The duration of our study intervention was 10±1 minutes, and the results showed that this duration had an effect on reducing sleepiness and increasing weakness. The duration of intervention in the studies conducted by Karchani (1) and Lowden was 15 and 20 min [25]; thus, one of the strengths of this study is the intervention with less time.
The test was performed one hour after the intervention, while in the study of Lowden et al, interventions and measurements were performed simultaneously [25]. A person's genuine oral temperature may be affected by the usage of a hot and edible drink during the break time, therefore separating the intervention from the test will lessen the inaccuracy and more accurately gauge the influence of light.   In the study of Karchani, adaptation increased during next nights [1]. The results of studies conducted by Khammar et al. and Poursadeghiyan et al. (2017) showed that the rate of sleepiness among night shift staff was decreased in the second night of the intervention, compared to the first night, which could be in terms of adaptation to cope with night work as a result of exposure to BL [29, 30].
According to the findings of this study, there was a significant inverse relationship between the rate of drowsiness and oral temperature; that is, their alterations occurred in the opposite direction. Based on the results of a study by Golbabaei et al. (2014), oral temperature showed an inverse correlation with sleepiness after a few hours of exposure to heat, which is consistent with the findings of our study. These results were consistent with studies performed on night workers and showed that the rate of oral temperature at night increased and then decreased [27]. In general, it can be concluded that light increases weakness, and reduces mental sleepiness. Even, in some studies, it proposed that providing rest rooms equipped with bright light in industrial workplaces is more economic compared to providing the entire workplace with bright light [1].
Based on intervention studies, sample downfall during the study was one of the limitations. Lack of melatonin test or lack of placebo can be mentioned.

Conclusion
Findings showed that light intervention has a significant effect on sleepiness in the short term. Also, based on previous evidence, despite the fact that drowsiness has a significant inverse correlation with oral temperature, there was no correlation between light intervention and oral temperature.

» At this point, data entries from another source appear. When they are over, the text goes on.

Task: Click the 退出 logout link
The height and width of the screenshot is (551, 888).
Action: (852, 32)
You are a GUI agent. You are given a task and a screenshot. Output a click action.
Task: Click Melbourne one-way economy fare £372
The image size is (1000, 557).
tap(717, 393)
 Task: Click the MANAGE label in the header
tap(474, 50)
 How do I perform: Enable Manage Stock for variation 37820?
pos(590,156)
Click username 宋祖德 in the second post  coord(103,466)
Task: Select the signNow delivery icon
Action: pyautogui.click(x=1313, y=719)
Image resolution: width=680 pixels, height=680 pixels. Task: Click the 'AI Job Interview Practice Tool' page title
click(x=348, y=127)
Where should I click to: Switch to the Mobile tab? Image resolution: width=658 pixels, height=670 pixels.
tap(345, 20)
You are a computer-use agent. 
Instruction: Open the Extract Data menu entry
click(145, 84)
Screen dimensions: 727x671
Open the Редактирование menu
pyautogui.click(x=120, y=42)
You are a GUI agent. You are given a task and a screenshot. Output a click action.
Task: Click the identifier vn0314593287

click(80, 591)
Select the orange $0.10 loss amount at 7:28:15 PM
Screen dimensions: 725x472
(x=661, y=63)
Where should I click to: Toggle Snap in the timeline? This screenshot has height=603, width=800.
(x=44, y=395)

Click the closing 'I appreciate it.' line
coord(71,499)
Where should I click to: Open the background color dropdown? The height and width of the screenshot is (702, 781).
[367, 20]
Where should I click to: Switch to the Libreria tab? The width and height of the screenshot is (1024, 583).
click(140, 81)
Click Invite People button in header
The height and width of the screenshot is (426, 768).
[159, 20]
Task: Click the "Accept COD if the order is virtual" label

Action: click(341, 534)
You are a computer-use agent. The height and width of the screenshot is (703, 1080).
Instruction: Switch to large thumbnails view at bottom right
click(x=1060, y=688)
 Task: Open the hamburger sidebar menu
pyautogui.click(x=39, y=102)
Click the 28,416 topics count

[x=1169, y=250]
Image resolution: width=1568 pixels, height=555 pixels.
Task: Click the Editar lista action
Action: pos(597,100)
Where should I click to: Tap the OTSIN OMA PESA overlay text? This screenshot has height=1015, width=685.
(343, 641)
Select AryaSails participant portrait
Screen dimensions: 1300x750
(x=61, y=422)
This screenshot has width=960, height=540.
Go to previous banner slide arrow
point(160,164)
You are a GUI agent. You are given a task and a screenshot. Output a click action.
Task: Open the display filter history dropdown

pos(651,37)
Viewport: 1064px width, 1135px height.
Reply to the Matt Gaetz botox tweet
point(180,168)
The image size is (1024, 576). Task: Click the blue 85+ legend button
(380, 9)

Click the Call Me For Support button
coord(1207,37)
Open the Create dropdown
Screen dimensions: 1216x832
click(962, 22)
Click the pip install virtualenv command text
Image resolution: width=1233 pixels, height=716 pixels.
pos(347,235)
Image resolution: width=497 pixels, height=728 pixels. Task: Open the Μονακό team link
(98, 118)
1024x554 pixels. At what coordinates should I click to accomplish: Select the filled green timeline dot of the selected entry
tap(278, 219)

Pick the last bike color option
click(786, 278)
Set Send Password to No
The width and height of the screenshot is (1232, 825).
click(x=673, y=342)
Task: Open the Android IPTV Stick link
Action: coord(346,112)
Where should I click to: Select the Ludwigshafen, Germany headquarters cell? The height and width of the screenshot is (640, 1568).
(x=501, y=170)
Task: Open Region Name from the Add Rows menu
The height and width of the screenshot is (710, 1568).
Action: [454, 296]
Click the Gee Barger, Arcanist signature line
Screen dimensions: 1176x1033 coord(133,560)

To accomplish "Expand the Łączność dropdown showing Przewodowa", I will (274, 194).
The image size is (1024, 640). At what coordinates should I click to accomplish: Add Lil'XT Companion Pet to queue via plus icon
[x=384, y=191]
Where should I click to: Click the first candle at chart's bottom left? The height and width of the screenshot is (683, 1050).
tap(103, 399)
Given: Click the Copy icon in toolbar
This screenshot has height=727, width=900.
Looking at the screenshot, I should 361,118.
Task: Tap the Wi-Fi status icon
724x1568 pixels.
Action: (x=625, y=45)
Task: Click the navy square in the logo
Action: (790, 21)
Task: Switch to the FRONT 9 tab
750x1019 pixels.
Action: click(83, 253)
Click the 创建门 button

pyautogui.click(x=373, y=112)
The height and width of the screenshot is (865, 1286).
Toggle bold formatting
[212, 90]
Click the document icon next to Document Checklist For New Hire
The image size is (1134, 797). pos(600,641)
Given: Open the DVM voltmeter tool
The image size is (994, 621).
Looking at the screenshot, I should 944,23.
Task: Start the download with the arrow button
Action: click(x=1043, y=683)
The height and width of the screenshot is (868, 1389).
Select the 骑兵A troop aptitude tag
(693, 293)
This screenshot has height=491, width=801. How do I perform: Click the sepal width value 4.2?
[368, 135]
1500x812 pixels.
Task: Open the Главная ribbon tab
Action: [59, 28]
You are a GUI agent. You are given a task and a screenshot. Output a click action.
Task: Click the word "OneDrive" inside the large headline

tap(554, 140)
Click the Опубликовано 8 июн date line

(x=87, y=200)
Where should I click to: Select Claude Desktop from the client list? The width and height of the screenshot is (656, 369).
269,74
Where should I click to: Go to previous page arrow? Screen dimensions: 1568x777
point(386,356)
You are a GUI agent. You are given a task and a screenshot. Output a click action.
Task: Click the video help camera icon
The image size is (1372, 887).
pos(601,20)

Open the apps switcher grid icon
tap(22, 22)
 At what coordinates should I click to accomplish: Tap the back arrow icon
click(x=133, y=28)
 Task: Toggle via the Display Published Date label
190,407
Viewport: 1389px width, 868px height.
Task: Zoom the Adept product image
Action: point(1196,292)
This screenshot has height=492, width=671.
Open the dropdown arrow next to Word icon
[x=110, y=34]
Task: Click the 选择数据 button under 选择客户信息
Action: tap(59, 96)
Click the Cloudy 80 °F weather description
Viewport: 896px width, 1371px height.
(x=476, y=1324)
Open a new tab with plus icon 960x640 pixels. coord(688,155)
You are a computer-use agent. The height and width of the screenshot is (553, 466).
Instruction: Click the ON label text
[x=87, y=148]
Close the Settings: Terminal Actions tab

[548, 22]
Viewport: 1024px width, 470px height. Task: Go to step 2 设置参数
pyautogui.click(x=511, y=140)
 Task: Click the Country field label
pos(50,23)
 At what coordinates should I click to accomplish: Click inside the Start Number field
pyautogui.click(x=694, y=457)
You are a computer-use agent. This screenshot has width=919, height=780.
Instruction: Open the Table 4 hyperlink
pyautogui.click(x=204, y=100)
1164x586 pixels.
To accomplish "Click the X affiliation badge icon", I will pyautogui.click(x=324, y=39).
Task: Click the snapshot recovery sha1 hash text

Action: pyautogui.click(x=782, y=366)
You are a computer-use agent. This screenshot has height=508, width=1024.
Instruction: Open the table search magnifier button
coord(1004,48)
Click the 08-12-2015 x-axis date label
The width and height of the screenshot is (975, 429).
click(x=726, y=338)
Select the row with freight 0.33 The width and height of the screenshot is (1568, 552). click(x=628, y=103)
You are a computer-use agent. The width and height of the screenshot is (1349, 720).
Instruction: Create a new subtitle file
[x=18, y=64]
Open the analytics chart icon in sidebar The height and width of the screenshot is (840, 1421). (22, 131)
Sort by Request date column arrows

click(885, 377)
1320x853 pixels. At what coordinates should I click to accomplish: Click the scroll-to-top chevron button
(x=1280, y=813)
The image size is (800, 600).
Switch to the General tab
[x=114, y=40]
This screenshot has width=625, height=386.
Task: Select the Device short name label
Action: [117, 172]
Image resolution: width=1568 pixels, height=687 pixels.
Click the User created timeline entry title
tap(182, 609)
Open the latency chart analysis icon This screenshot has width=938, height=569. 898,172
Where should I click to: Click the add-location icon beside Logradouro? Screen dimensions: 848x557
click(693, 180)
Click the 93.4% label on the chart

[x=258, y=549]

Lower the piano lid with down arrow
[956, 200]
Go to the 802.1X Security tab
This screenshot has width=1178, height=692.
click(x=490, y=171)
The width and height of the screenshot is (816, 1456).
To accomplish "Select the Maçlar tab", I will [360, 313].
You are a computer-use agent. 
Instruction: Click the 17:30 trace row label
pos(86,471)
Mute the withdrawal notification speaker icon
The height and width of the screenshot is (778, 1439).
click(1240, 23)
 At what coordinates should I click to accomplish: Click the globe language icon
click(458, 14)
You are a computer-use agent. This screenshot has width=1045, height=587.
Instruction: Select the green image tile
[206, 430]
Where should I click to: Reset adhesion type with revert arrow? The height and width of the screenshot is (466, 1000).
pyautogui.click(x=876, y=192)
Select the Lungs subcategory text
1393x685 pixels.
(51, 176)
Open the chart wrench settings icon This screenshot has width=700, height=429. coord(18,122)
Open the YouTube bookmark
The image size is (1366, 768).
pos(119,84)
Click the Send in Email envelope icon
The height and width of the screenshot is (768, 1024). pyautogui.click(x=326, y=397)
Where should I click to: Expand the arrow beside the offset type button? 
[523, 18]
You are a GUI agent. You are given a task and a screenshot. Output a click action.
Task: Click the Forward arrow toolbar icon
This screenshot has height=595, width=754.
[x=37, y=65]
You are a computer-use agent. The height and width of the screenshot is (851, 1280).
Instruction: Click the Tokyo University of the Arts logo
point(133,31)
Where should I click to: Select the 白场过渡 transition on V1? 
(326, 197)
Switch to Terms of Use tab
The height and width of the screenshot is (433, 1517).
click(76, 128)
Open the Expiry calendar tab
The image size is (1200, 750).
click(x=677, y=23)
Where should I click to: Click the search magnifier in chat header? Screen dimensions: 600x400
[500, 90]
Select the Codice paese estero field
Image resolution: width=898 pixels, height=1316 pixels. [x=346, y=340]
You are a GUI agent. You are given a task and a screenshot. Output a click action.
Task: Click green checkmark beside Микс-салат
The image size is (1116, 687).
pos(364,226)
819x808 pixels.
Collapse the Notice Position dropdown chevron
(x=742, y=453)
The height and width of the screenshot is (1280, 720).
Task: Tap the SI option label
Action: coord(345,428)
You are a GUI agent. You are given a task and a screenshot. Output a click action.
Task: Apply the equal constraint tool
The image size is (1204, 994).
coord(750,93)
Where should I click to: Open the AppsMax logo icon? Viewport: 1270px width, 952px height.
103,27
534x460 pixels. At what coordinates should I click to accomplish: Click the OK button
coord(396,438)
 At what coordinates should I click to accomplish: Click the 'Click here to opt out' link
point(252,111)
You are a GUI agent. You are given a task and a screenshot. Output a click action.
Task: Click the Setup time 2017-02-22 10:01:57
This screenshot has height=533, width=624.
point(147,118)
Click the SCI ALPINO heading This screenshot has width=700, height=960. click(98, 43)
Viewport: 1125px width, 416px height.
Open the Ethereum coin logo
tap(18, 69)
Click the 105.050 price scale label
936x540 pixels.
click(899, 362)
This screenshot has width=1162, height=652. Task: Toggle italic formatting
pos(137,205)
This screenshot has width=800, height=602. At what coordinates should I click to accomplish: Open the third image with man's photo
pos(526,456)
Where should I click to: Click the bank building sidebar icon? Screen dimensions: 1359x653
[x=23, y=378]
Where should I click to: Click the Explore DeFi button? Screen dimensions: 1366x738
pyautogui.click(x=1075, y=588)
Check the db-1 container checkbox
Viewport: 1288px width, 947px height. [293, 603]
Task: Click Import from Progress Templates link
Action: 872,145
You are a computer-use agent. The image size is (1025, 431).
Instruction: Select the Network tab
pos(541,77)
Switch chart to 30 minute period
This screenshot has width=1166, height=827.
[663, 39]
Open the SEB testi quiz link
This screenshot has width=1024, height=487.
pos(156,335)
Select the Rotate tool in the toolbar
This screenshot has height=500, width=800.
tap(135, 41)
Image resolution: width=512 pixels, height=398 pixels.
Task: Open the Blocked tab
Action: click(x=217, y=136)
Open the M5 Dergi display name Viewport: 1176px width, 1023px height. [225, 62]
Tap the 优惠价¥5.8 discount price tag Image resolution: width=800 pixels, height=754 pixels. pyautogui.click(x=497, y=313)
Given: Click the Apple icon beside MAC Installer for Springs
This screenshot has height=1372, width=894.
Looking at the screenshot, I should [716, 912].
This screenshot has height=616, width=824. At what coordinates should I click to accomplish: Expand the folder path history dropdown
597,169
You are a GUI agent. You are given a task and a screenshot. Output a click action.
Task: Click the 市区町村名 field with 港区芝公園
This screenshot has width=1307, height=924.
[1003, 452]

It seems that due to the persistence of oral temperature and its greater stability, it is less like sleepiness affected by light shock and is associated with long periods of change and adaptation periods than temporary, and transient shocks.

Acknowledgement
We are grateful to the University of Social Welfare and Rehabilitation Sciences and all the hospital staff who supported us in this research.

Conflict of interest: None declared.